▶ PROBLEM TO WORK ON:
Rewrite the lines of the listing starting with the line with "You are a computer-use agent. Screen dimensions: 640x1137" and going on through the line with "tap(554, 10)", both ends included, replacing "computer-use agent" with "GUI agent" wherever it occurs and leaving everything else unchanged.

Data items
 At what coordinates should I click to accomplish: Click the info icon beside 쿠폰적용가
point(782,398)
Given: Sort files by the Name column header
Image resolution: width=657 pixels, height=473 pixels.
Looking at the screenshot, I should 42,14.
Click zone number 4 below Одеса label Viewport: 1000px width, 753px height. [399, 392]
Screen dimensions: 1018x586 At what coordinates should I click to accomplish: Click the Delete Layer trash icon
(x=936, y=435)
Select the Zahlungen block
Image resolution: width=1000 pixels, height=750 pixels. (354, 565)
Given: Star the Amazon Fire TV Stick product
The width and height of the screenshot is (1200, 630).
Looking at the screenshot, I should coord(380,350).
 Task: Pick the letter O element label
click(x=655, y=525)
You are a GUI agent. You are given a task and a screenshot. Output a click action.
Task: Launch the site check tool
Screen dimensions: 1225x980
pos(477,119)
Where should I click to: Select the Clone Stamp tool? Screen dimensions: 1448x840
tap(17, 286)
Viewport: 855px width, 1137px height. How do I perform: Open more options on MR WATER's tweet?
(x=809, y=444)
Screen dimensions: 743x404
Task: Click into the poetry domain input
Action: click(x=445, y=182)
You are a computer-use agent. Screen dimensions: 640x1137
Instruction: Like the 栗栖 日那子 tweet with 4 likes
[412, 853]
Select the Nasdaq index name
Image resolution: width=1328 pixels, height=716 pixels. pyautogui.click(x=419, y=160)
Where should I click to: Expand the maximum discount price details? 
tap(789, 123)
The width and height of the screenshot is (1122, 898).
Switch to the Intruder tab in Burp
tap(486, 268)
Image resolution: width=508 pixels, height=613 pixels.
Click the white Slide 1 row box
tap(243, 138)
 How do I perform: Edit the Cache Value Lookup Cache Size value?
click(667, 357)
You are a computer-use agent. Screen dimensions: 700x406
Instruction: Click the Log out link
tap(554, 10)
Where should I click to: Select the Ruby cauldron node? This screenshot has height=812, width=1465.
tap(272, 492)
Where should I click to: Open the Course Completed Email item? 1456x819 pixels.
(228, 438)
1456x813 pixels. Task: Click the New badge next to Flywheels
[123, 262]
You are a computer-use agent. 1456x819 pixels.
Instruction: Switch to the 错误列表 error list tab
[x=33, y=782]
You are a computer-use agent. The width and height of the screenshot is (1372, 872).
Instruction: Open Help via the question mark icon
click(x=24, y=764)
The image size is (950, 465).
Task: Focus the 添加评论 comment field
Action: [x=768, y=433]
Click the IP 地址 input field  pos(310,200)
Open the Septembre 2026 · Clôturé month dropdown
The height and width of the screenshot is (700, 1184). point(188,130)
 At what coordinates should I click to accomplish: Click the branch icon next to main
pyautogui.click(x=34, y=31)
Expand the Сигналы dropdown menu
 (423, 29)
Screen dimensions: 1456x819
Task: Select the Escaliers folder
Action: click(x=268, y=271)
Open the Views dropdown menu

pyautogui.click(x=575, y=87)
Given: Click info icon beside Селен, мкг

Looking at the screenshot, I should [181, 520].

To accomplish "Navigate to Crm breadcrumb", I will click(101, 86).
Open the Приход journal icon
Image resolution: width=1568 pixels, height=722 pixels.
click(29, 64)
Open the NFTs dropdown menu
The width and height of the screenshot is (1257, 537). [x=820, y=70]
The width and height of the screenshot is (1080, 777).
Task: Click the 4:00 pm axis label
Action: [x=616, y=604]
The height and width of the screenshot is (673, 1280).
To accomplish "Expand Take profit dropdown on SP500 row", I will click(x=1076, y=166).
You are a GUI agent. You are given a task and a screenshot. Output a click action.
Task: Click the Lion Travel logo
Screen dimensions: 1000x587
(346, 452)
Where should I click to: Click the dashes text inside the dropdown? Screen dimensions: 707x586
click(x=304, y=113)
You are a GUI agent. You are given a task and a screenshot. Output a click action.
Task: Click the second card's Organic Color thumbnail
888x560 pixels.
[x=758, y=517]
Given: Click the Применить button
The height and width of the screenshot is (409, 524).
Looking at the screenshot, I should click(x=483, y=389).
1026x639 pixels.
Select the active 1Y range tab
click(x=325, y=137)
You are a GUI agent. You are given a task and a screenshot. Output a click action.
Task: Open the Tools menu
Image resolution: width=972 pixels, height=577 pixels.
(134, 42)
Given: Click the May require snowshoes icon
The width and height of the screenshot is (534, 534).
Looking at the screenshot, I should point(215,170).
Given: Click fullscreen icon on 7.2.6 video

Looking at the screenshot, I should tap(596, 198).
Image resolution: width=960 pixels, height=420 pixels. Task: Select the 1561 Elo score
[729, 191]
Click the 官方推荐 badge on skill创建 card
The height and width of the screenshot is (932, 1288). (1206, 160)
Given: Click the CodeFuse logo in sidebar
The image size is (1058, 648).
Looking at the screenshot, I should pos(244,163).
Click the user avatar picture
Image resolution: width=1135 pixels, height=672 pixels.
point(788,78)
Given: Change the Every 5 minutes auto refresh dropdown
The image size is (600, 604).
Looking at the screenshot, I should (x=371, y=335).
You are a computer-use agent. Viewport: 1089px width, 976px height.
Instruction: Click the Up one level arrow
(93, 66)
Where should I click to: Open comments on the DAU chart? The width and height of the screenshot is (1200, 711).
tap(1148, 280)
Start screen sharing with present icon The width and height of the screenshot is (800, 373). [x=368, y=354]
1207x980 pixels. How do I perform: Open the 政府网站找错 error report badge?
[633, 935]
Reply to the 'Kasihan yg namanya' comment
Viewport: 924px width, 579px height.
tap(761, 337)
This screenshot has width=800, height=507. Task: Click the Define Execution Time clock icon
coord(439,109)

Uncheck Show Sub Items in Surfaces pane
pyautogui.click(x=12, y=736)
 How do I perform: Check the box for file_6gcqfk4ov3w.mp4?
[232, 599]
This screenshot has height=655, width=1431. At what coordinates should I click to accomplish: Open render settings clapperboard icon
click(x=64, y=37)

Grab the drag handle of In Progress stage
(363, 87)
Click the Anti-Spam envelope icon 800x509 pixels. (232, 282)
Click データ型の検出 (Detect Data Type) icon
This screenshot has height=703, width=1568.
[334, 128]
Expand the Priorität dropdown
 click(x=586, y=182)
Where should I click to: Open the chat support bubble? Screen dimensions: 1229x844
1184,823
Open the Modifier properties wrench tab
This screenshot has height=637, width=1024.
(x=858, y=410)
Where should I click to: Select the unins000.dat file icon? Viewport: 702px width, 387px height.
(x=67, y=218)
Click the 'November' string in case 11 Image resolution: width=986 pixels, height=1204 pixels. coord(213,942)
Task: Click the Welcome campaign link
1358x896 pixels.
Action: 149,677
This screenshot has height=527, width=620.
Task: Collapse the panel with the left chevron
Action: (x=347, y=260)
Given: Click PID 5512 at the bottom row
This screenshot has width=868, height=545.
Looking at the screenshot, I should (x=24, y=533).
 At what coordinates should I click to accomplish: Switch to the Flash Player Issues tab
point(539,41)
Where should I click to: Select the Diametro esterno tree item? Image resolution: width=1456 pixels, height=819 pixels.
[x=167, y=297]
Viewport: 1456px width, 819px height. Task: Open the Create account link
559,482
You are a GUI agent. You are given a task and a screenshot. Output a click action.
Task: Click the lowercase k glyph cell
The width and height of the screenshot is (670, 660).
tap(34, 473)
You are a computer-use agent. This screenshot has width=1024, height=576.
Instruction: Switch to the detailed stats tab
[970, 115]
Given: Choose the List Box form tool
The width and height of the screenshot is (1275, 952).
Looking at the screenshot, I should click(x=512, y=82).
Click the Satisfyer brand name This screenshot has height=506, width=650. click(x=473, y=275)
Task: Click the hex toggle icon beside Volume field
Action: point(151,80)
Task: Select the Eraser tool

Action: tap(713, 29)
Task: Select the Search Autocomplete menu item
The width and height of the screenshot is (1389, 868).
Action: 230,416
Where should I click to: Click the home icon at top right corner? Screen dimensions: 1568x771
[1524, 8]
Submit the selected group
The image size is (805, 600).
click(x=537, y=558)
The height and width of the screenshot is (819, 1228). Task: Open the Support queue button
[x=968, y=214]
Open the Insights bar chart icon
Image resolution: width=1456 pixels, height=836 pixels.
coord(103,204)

▶ COMPLETED TASK:
You are a GUI agent. Screen dimensions: 640x1137
Instruction: Like the 栗栖 日那子 tweet with 4 likes
[412, 853]
Select the Nasdaq index name
Image resolution: width=1328 pixels, height=716 pixels. pyautogui.click(x=419, y=160)
Where should I click to: Expand the maximum discount price details? 
tap(789, 123)
The width and height of the screenshot is (1122, 898).
Switch to the Intruder tab in Burp
tap(486, 268)
Image resolution: width=508 pixels, height=613 pixels.
Click the white Slide 1 row box
tap(243, 138)
 How do I perform: Edit the Cache Value Lookup Cache Size value?
click(667, 357)
You are a GUI agent. Screen dimensions: 700x406
Instruction: Click the Log out link
tap(554, 10)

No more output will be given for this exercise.